**Directions**
Arrange the records below as a Markdown table with the columns "Row" and "Line," giving each line its own numbered row and skipping any blank lines. Leave the pictures out of the table.

**Record list**

>> START

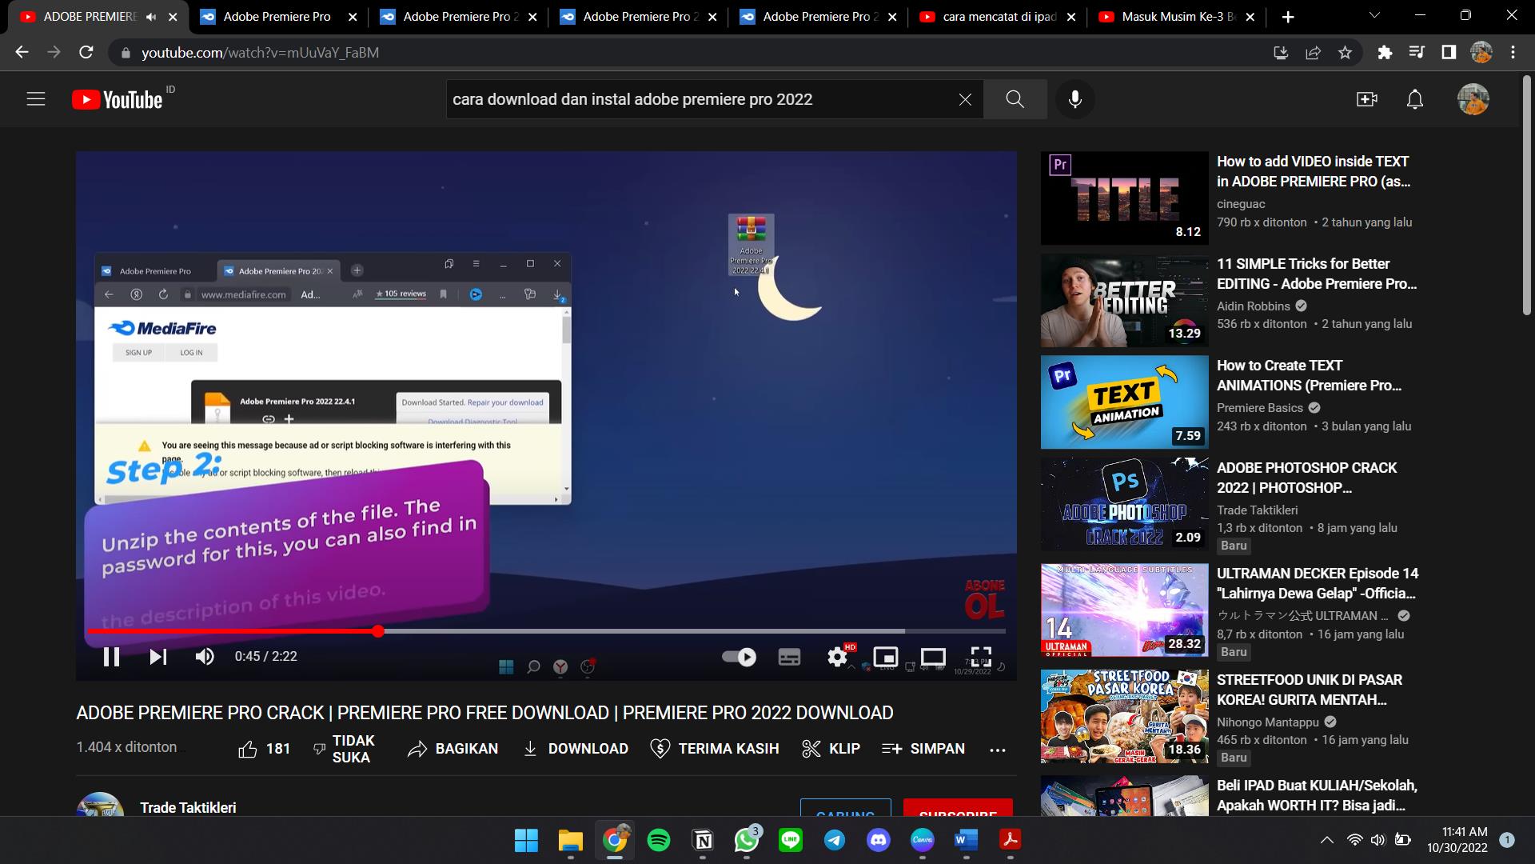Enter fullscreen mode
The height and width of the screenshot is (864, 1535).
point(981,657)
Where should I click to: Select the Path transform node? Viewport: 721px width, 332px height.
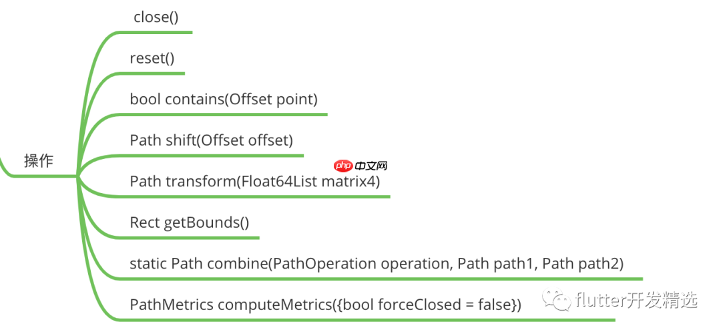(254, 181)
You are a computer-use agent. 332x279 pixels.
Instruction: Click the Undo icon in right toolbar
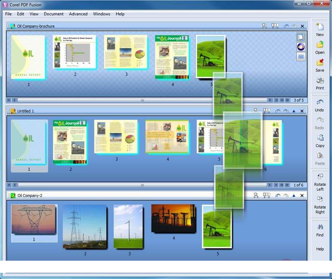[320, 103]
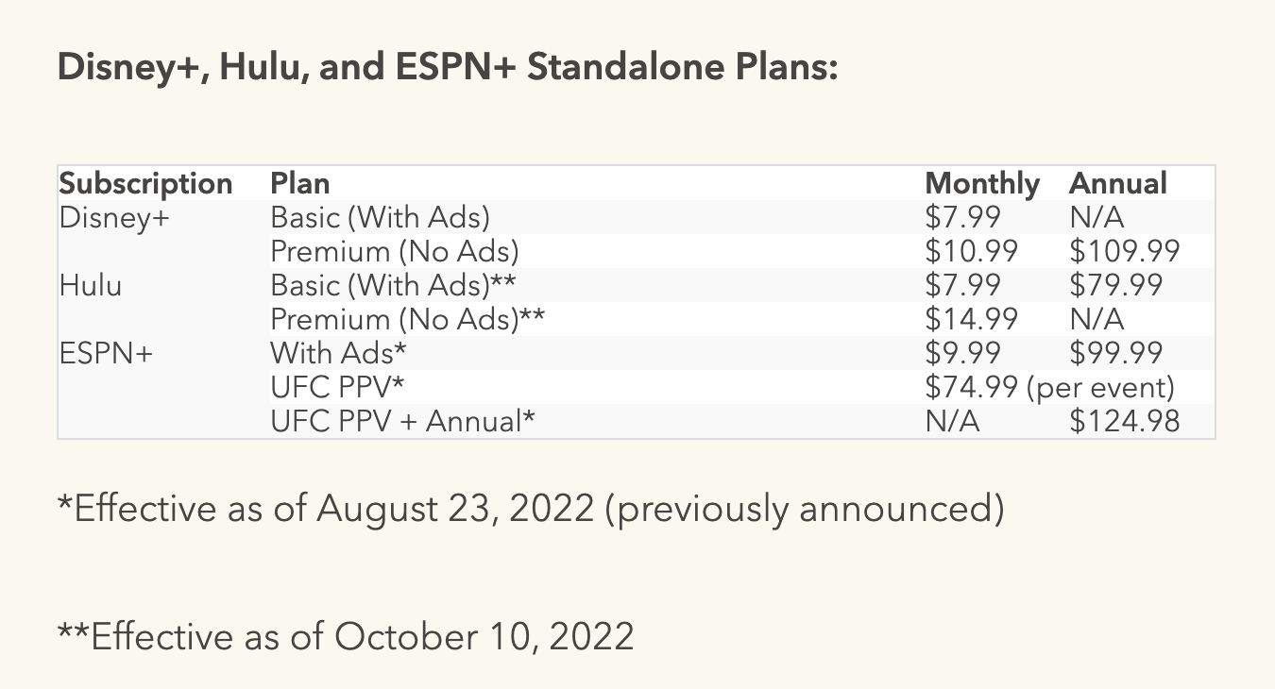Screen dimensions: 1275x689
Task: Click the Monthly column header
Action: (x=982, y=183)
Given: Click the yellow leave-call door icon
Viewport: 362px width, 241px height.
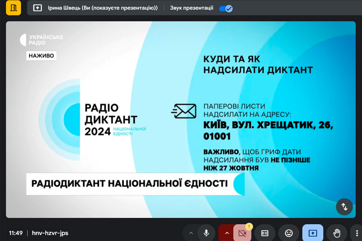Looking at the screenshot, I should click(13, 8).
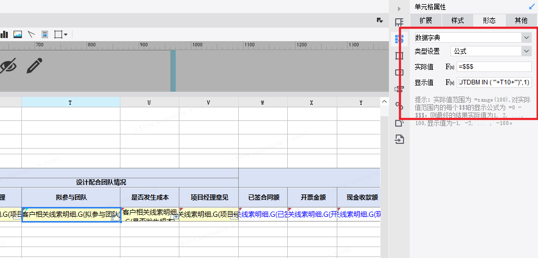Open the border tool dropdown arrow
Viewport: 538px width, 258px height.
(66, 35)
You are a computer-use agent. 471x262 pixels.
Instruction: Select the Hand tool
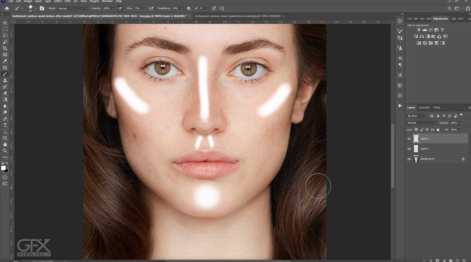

>> END

**Output of the task**
| Row | Line |
|---|---|
| 1 | Enter fullscreen mode |
| 2 | The height and width of the screenshot is (864, 1535). |
| 3 | point(981,657) |
| 4 | Where should I click to: Select the Path transform node? Viewport: 721px width, 332px height. |
| 5 | (254, 181) |
| 6 | You are a computer-use agent. 332x279 pixels. |
| 7 | Instruction: Click the Undo icon in right toolbar |
| 8 | [320, 103] |
| 9 | Screen dimensions: 1275x689 |
| 10 | Task: Click the Monthly column header |
| 11 | Action: (x=982, y=183) |
| 12 | Given: Click the yellow leave-call door icon |
| 13 | Viewport: 362px width, 241px height. |
| 14 | Looking at the screenshot, I should click(13, 8). |
| 15 | Open the border tool dropdown arrow |
| 16 | Viewport: 538px width, 258px height. |
| 17 | (66, 35) |
| 18 | You are a computer-use agent. 471x262 pixels. |
| 19 | Instruction: Select the Hand tool |